O magnata e dois dos seus principais quadros dirigentes foram acusados de fraude.

Um tribunal de Hong Kong negou esta quinta-feira a fiança ao magnata dos 'media' Jimmy Lai e ativista pró-democracia, acusado de fraude, no momento em que se somam processos judiciais contra dissidentes e críticos de Pequim.

Lai, de 73 anos, é o dono do jornal Apple Daily, conhecido pelo empenho na luta no campo pró-democracia e pelas duras críticas ao executivo de Hong Kong, alinhado com Pequim.

O magnata e dois dos seus principais quadros dirigentes, Royston Chow e Wong Wai-keung, foram esta quinta-feira presentes a um juiz, acusados de fraude.

Ao contrário do que sucedeu com Lai, o magistrado permitiu que os outros dois dirigentes saíssem em liberdade, mediante pagamento de fiança. O juiz justificou a decisão de não permitir a fiança a Lai por entender que existe o risco de fuga e podia reincidir no crime.

A apreciação do caso em tribunal foi adiada para 16 de abril.

De acordo com documentos do tribunal, o caso refere-se ao facto de a sede do jornal estar alegadamente a ser utilizada para fins não previstos no contrato de arrendamento do edifício.

Centenas de polícias realizaram buscas no edifício em agosto, inclusive na redação do Apple Daily.

Vários responsáveis do grupo de 'media' Next Digital, incluindo Lai, foram detidos por suspeita de "conluio com forças estrangeiras", ao abrigo da nova lei de segurança nacional imposta por Pequim na região semi-autónoma chinesa no final de junho.

Então, ninguém foi formalmente acusado, mas a investigação está em curso.

Lai saiu em liberdade, sob fiança, mas em outubro, após novas buscas, voltou a ser detido. O magnata está também a ser alvo de um processo pelo papel assumido nos protestos de 2019, num caso separado.

Lai já tinha sido detido em fevereiro e abril sob a acusação de participar em protestos não autorizados.
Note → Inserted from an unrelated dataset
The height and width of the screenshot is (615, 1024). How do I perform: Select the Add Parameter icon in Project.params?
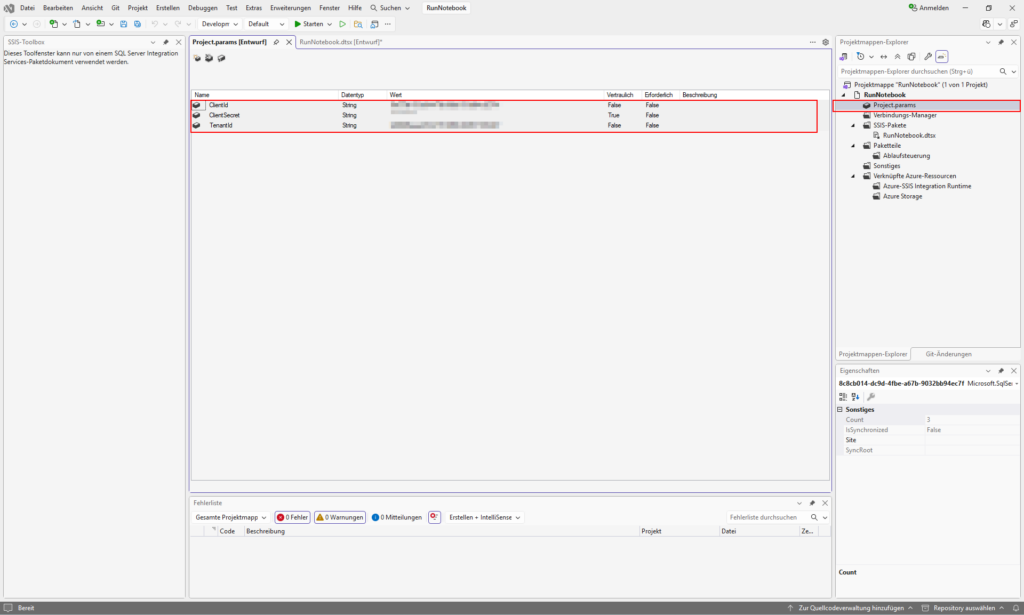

Por outro lado, enfrenta acusações de ter participado numa vigília não autorizada que assinalou o aniversário de 04 de junho de 1989, para lembrar a repressão dos protestos pró-democracia na Praça Tiananmen, em Pequim.

A antiga colónia britânica, que em 2019 viveu a sua pior crise política desde a transferência para Pequim em 1997, com protestos a levarem milhões de pessoas para a rua, com exigências que passavam também por reformas democráticas na antiga colónia britânica.

Várias figuras da oposição não foram autorizadas a concorrer às eleições legislativas, as quais foram adiadas por um ano com a justificação do risco acrescido associado ao novo coronavírus. Dezenas de ativistas pró-democracia também foram acusados ou detidos.

Na quarta-feira, três figuras importantes do movimento pró-democracia, incluindo Joshua Wong, foram condenadas a penas de prisão pelo seu envolvimento nos protestos de 2019.